Document passage ::
------------
Tuesday, 6 October 2015

Was There A Doctor In The House?





The great problem with over arching noble principles and ideals is what happens in practice.  If you are not careful you stumble into the Great Grimpen Mire of no right decisions and disappear from sight.

Especially if you are pursued by Hounds of the Baskervilles in the shape of people and groups whose moral imperatives or personal interests blind them to the nature of reality.

The reference is Sherlock Holmes and Dr. Watson material from the works of Arthur Conan Doyle and his tale of the Hound Of The Baskervilles. In the Holmes stories Dr. Watson did not seem to do much doctoring.

Perhaps he took early retirement on a offer that he was unable to refuse.  One thing is certain, then there was no National Health Service but there were many and various ways of insuring or being a member of something which gave access to medicine and medic's.

The National Health Service is a noble ideal. But there are the problems of organising, managing and paying for it.  These involve choices that are made not in conclaves of right minded idealists seeking the ultimate good but in others.
------------
Pixel coordinate grounding data:
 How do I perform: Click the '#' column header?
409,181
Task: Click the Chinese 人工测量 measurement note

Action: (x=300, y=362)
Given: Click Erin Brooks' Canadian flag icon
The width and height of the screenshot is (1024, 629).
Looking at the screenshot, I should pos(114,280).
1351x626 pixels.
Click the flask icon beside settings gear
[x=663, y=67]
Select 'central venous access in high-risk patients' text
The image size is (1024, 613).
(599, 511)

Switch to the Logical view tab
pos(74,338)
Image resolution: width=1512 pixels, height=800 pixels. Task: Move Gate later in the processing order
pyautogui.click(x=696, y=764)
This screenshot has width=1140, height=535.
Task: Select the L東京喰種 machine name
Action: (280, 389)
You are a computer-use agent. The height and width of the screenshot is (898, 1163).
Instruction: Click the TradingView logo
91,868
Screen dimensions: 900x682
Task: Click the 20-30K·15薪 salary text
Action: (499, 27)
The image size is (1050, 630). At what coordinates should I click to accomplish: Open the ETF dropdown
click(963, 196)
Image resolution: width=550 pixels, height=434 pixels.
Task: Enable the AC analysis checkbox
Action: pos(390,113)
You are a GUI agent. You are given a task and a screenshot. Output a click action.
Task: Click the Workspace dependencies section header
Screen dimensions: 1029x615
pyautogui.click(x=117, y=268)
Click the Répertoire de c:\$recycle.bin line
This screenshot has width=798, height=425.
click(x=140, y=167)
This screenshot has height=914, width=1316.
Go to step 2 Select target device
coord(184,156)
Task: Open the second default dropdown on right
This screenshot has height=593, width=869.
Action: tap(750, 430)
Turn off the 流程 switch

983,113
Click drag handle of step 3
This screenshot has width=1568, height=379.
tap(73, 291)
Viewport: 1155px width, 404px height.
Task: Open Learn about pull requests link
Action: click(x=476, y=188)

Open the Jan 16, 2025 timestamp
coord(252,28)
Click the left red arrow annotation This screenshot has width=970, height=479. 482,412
------------
Task to carry out ::
Answer these questions about the post on the National Health Service:
(a) What mire does the post name as the place where one may stumble and disappear from sight?
(b) From whose works does the post say its Sherlock Holmes and Dr. Watson material comes?
(c) What three problems does the post list for the National Health Service?
The entries stand apart from the post and do not belong to it.

Output ::
(a) The Great Grimpen Mire.
(b) Arthur Conan Doyle's.
(c) Organising, managing and paying for it.